- Quellentext:
TV SPIELFILM: Der Legende nach hatten Sie die Idee zum Bundesvision Song Contest schon in Istanbul.

Stefan Raab: So ist es. Das war wie bei vielen anderen Sachen, die wir machen. Das kommt von jetzt auf gleich und meistens aus einer Situation heraus. In dem Falle haben nach dem Grand Prix im Bus gesessen und sind zu einer Party auf einer kleinen Insel vor Istanbul gefahren. Es war schon gegen 2 Uhr. Einige waren etwas betrübt und deshalb habe ich rumgescherzt. Daraus entstand dann die Idee, als eine Trotzreaktion unsere eigene Veranstaltung zu machen. Den Bundesvision Song Contest. Thüringen gegen Sachsen, Bayern gegen Baden-Württemberg. Die üblichen Spiele.

Wie deutsch wird die Veranstaltung?

Stefan Raab: Wir setzen auf die vielen guten deutschen Bands. Und wir haben uns dazu entschlossen, nur Teilnehmer mitmachen zu lassen, die auch Deutsch singen. Also mindestens die Hälfte des Textes. Es sind also sogar ein paar dabei, die sonst nur Englisch singen, aber extra für uns Deutsch singen.

- Datensätze:
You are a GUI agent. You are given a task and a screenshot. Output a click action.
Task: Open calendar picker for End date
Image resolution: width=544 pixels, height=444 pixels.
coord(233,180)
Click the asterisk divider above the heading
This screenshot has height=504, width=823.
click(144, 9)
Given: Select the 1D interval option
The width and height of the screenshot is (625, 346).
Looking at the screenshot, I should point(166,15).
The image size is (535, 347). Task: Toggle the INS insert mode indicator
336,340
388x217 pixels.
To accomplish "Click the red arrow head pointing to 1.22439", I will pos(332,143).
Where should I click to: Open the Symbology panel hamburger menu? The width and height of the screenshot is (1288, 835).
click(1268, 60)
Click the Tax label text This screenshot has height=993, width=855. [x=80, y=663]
--
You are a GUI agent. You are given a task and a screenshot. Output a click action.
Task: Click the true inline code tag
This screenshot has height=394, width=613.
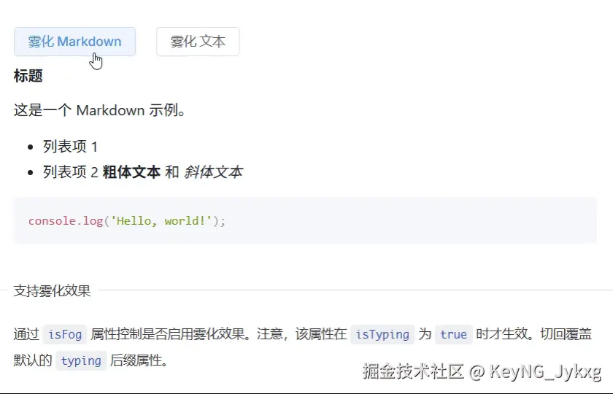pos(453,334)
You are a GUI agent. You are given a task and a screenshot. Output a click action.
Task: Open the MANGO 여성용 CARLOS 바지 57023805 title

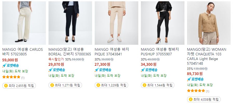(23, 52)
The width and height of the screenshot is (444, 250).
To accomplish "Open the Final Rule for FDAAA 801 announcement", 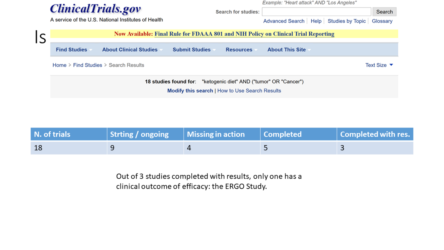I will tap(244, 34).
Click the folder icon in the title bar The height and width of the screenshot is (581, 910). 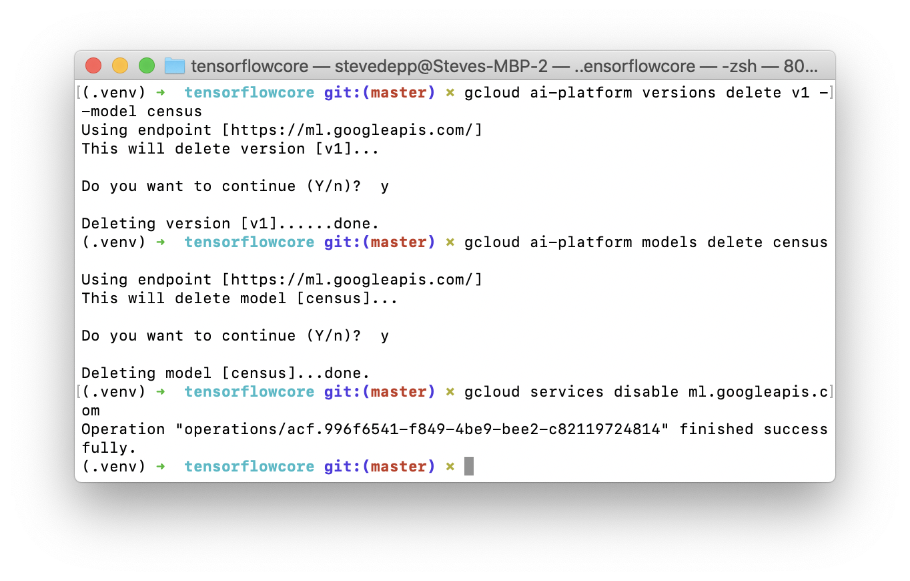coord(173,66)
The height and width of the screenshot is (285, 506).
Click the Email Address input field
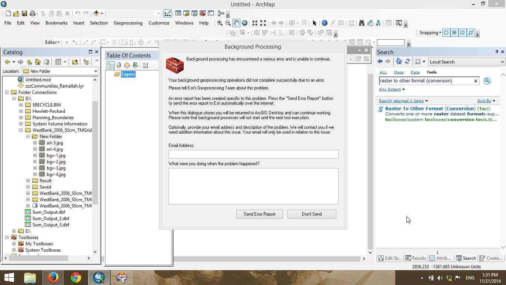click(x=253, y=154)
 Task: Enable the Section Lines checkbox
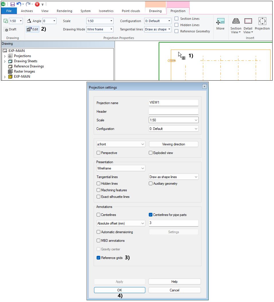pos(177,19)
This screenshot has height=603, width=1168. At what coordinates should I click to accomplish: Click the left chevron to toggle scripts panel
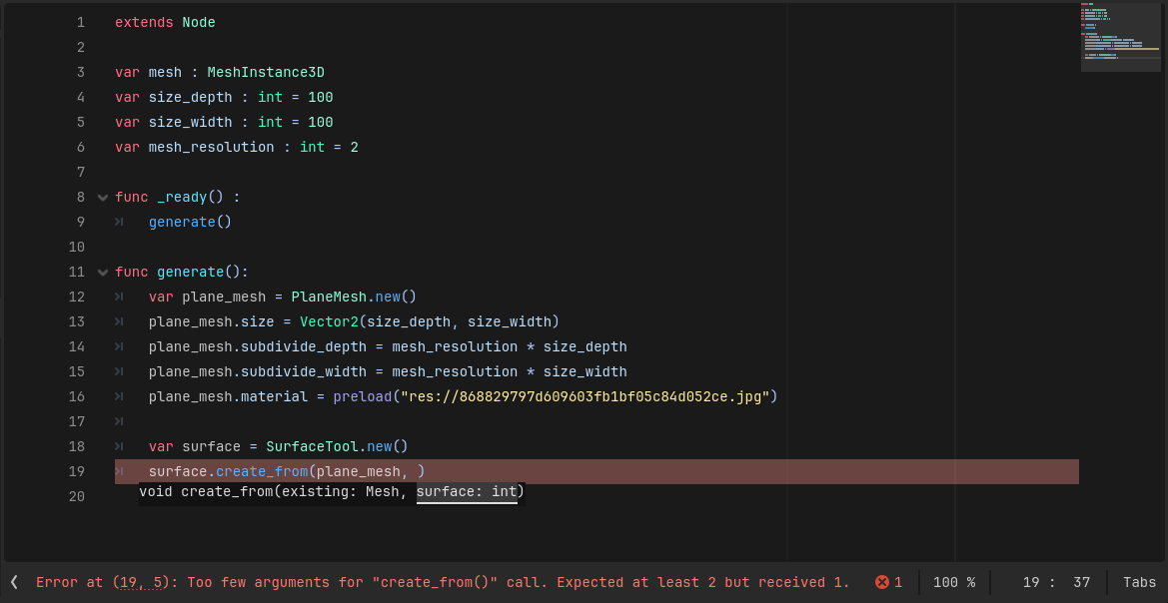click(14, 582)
--
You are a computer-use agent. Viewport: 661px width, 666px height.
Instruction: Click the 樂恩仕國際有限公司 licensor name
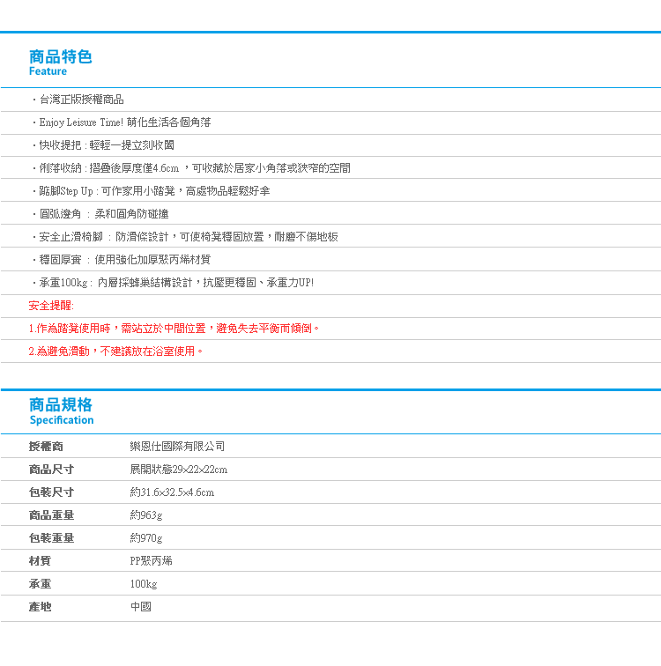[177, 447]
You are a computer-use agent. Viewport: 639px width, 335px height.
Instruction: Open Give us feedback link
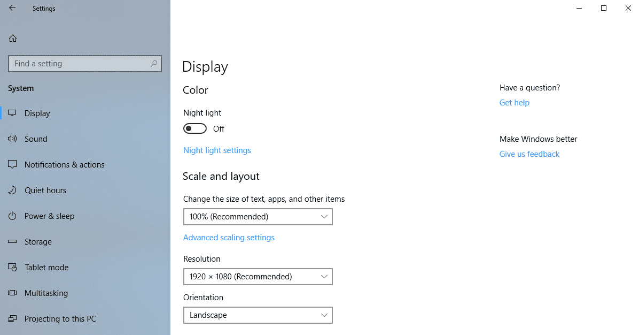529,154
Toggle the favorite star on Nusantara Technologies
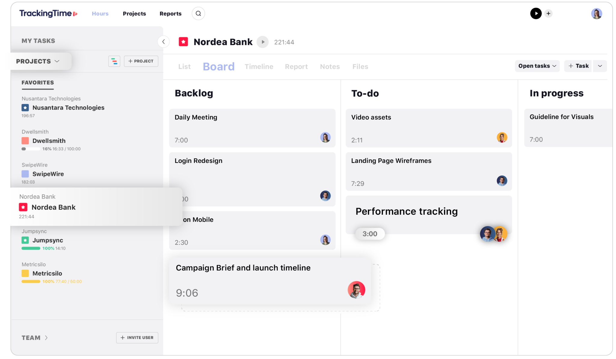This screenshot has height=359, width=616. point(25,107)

- Arbeitsauftrag 1: Schreibe den Abschnitt des Quellentexts von „TV SPIELFILM: Der“ bis „wird die Veranstaltung?“ wortgetreu ab.
- Arbeitsauftrag 2:
Beantworte anhand des Quellentexts:
(a) Wohin fuhr man nach dem Grand Prix im Bus?
(b) Welcher Anteil des Textes muss bei den Teilnehmern mindestens auf Deutsch gesungen sein?
(c) In welcher Sprache singen einige der Teilnehmer sonst?
Die Datensätze spielen hierfür keine Rolle.

- Übungsergebnis 1:
TV SPIELFILM: Der Legende nach hatten Sie die Idee zum Bundesvision Song Contest schon in Istanbul.

Stefan Raab: So ist es. Das war wie bei vielen anderen Sachen, die wir machen. Das kommt von jetzt auf gleich und meistens aus einer Situation heraus. In dem Falle haben nach dem Grand Prix im Bus gesessen und sind zu einer Party auf einer kleinen Insel vor Istanbul gefahren. Es war schon gegen 2 Uhr. Einige waren etwas betrübt und deshalb habe ich rumgescherzt. Daraus entstand dann die Idee, als eine Trotzreaktion unsere eigene Veranstaltung zu machen. Den Bundesvision Song Contest. Thüringen gegen Sachsen, Bayern gegen Baden-Württemberg. Die üblichen Spiele.

Wie deutsch wird die Veranstaltung?

- Übungsergebnis 2:
(a) Zu einer Party auf einer kleinen Insel vor Istanbul.
(b) Mindestens die Hälfte des Textes.
(c) Auf Englisch.